Libxml's SaxParser and UTF-8 problem


#1

I’ve written a small script to parse an xml doc with SaxParser and
everything goes well until the parser encounters a Unicode character.
For example, in the for the following snippet:

Name90’s Music

In case it doesn’t come through correctly, the “’” character above is an
apostrophe, represented as <80><99> when I view the xml with less.

When the on_characters method is called for the string “90’s Music”, the
buffer only contains “90”, with no error or warning being presented.
After this is encountered parsing occurs normally; the first I saw of
the bug was when I noticed some of my strings being truncated. Is there
some setting of libxml or ruby that I’ve overlooked to cause this
behavior?


#2

Peter Higgins wrote:

I’ve written a small script to parse an xml doc with SaxParser and
everything goes well until the parser encounters a Unicode character.
For example, in the for the following snippet:

Name90’s Music

In case it doesn’t come through correctly, the “’” character above is an
apostrophe, represented as <80><99> when I view the xml with less.

When the on_characters method is called for the string “90’s Music”, the
buffer only contains “90”, with no error or warning being presented.
After this is encountered parsing occurs normally; the first I saw of
the bug was when I noticed some of my strings being truncated. Is there
some setting of libxml or ruby that I’ve overlooked to cause this
behavior?

As part of researching the problem, I wrote a small test script with
REXML looking for that particular string, and it returned the correct,
full quote: “90’s Music”. It looks like this is a bug with libxml then,
so I’ll post on their mailing list.


#3

Peter Higgins wrote:

I’ve written a small script to parse an xml doc with SaxParser and
everything goes well until the parser encounters a Unicode character.
For example, in the for the following snippet:

Name90’s Music

In case it doesn’t come through correctly, the “’” character above is an
apostrophe, represented as <80><99> when I view the xml with less.

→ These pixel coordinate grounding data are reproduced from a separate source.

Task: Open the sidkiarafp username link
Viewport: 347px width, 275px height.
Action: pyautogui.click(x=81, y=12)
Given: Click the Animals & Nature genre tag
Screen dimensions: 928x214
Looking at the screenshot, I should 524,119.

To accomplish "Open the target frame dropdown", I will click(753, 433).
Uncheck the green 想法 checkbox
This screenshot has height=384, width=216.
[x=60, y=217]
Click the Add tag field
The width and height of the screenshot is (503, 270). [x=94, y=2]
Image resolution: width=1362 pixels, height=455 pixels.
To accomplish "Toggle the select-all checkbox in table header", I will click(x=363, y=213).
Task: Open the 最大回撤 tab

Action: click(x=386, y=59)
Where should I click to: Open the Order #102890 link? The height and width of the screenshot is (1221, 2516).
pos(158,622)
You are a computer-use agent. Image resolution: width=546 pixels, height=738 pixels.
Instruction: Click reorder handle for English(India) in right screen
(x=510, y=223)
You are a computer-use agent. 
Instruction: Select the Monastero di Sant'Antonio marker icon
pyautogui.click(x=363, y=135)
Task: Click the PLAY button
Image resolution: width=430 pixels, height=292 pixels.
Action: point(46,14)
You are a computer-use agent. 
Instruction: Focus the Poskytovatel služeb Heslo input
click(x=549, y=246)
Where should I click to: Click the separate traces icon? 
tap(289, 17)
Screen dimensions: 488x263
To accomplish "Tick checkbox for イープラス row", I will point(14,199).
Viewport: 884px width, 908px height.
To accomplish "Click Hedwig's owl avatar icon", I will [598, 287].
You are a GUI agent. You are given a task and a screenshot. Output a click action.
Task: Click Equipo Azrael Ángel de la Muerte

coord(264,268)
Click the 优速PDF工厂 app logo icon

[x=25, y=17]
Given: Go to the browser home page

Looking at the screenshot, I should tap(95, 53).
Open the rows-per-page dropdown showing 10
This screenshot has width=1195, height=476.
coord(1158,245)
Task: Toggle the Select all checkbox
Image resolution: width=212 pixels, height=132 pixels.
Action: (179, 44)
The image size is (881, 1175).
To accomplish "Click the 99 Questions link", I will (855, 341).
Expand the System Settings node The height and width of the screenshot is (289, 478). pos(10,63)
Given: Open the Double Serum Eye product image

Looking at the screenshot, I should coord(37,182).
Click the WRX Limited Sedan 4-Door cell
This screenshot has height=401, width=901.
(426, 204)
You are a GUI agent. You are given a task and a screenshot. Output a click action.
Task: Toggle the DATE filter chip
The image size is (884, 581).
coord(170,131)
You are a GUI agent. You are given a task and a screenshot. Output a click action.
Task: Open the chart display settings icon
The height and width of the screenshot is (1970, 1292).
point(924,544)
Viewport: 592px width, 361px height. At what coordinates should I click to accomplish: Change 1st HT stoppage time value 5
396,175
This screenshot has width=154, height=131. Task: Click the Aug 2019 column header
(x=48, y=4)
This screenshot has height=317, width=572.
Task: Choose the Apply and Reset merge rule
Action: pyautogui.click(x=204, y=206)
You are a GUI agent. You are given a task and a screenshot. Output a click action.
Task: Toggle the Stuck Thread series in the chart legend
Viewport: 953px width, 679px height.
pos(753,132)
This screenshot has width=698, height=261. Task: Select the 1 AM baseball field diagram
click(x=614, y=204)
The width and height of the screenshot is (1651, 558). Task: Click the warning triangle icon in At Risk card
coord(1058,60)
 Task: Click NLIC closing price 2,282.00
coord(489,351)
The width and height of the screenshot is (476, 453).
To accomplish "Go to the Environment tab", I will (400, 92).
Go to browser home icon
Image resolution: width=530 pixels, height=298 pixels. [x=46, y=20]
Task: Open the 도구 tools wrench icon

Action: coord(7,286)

When the on_characters method is called for the string “90’s Music”, the
buffer only contains “90”, with no error or warning being presented.
After this is encountered parsing occurs normally; the first I saw of
the bug was when I noticed some of my strings being truncated. Is there
some setting of libxml or ruby that I’ve overlooked to cause this
behavior?

Any chance the quote is passed to another call to on_characters? I do
believe SAX does not always return all the content of a tag in one call
to the handler, but sometimes calls the handler several times and you
have to put it all together yourself.

Of course it could be Wuby unable to handle the UTF8.

Jenda